We have recently revealed that myeloid progenitor cells differentiate into a subset of pericytes in the ectoderm-derived skin and brain during development (Figure 2) (26). Using high-resolution whole-mount imaging and a series of genetic lineage tracing experiments with hematopoietic cell-specific Vav-Cre and myeloid cell-specific CD11b-Cre lines in combination with a Cre-mediated fluorescent reporter line, we found that the developmental sources of pericytes are heterogeneous and some pericytes are derived from myeloid progenitors in the developing skin and brain. Mutant mice lacking myeloid lineage exhibit defective pericyte development. Moreover, TGF-β promotes the differentiation of myeloid progenitors into pericytes in vitro and in vivo.
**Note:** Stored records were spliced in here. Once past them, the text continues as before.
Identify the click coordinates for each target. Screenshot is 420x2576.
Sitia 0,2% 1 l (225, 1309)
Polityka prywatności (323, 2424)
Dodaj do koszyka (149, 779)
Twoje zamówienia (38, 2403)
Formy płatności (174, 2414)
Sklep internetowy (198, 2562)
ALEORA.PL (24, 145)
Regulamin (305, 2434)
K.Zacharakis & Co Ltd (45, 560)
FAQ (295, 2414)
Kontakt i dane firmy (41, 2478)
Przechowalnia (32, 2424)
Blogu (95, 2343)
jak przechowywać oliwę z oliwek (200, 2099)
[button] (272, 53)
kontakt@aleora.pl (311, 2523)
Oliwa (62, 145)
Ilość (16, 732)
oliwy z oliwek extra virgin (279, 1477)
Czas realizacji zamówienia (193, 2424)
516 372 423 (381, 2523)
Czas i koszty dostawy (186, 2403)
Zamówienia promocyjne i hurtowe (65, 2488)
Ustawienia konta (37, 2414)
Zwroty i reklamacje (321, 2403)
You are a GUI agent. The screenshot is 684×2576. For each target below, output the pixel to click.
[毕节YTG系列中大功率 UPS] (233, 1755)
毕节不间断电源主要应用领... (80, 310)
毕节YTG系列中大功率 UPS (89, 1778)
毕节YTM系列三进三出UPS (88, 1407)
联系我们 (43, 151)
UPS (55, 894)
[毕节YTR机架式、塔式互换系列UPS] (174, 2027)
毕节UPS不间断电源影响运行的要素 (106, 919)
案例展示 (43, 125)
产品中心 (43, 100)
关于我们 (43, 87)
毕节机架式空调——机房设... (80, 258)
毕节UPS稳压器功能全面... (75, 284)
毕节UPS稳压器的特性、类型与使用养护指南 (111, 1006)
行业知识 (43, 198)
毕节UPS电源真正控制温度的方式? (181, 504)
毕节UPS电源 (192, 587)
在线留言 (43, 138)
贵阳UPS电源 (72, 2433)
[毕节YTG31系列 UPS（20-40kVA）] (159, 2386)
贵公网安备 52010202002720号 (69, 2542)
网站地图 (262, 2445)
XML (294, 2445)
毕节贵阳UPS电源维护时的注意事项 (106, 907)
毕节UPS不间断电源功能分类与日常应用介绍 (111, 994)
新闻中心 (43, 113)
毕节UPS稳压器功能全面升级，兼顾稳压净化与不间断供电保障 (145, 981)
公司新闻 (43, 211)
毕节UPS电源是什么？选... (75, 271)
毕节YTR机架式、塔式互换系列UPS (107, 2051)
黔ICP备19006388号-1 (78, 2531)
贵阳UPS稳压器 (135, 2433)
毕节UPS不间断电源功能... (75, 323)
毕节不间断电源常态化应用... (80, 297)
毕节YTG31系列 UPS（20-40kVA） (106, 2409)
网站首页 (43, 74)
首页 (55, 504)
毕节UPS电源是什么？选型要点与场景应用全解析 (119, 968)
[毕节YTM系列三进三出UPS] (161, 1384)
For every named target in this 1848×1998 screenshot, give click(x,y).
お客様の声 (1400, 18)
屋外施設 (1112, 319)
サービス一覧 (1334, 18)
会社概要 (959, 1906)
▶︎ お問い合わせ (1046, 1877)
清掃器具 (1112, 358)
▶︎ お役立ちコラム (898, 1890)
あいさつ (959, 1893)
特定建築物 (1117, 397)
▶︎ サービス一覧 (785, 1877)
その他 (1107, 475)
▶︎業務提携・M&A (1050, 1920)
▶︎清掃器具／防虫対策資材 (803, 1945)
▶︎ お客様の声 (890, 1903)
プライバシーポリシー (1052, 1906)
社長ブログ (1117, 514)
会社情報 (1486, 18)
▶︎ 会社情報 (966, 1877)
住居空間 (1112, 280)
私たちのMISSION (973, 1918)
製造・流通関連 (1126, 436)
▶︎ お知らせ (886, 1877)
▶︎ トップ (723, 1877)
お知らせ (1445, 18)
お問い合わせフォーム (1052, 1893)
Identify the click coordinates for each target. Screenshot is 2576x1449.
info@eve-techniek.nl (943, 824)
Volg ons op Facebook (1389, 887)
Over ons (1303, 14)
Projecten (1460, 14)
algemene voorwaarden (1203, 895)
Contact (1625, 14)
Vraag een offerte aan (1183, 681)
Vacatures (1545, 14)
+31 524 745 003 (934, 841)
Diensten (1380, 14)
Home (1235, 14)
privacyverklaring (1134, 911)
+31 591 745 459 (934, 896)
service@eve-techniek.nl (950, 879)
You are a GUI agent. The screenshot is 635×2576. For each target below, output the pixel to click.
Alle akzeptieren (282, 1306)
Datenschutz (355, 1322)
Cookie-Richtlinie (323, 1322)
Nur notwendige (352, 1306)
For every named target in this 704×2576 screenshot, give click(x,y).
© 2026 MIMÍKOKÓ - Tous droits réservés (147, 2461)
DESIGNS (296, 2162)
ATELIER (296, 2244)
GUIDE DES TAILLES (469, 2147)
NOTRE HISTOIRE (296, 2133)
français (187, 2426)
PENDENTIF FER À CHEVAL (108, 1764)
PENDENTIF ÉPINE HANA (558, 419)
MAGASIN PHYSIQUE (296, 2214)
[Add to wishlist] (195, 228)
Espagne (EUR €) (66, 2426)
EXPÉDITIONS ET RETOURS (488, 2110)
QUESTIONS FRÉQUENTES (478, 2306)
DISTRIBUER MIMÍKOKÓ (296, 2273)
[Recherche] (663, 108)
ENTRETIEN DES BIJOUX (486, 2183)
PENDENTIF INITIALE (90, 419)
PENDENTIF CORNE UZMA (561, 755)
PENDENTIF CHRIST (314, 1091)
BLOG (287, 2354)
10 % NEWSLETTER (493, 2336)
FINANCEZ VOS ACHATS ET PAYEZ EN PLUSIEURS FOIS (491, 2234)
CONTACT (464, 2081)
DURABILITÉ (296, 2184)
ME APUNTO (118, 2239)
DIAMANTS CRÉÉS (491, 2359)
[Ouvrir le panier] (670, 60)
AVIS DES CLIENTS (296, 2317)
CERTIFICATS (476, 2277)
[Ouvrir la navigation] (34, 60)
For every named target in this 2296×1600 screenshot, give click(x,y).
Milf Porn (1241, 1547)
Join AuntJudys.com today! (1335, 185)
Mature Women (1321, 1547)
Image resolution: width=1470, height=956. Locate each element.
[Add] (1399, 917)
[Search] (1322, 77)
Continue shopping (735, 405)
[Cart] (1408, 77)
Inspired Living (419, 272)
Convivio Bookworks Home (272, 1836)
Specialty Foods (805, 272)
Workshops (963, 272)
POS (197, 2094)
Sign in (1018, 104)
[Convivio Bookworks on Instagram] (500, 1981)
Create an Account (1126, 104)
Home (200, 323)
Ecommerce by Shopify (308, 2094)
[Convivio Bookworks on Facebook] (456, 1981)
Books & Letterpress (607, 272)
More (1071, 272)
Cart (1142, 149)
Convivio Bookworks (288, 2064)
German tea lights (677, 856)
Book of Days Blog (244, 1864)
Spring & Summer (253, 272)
In a similar line of research, some CD31+ F4/80+ macrophages contribute to cerebrovascular pericytes during embryogenesis (48). Insight into the heterogeneous origins of pericytes will have important implications for understanding the establishment of the organ-specific vascular networks during embryonic angiogenesis. Moreover, whether pericytes of different origins have different functions in these tissues remains to be elucidated.
Figure 2. Heterogeneity in the origin of pericytes. Pericytes in both endoderm and mesoderm-derived organs, such as lung, liver, gut, and heart have mesoderm origin (orange). Pericytes in the aorta region have several origins: secondary heart field, neural crest, and somite (asterisk). Previous studies have demonstrated that ectoderm-derived neural crest give rise to pericytes in brain and thymus (green). Our group has recently shown that mesoderm-derived myeloid progenitor cells differentiate into pericytes in ectoderm-derived organs such as skin and brain through TGF-β signaling during development.
It is an intriguing question of whether pericytes of heterogeneous origins at embryonic stages remain in adult: one possible scenario is that a subtype of pericytes may become dominant in adult. Moreover, adult tissue-resident progenitors contribute to pericytes in pathological situations. Indeed, mesenchymal stem cells generate pericytes after radiation therapy (49), while mesenchymal tumors such as bone and soft tissue sarcomas can be derived from pericytes (50). Glioblastoma stem cells generate pericytes to support tumor growth (51). Defining the origin of adult tissue pericytes needs the development of a cell-type specific inducible Cre recombinase line such as CreER. Transient Cre activity produces fluorescent reporter positive cells at a defined developmental time point and then allows for the tracking of their progeny in adults. The inducible lineage tracing experiment also allows us to examine whether pericytes of different origins could differentially contribute to the neovascularization processes in pathological conditions such as tumor angiogenesis and wound healing.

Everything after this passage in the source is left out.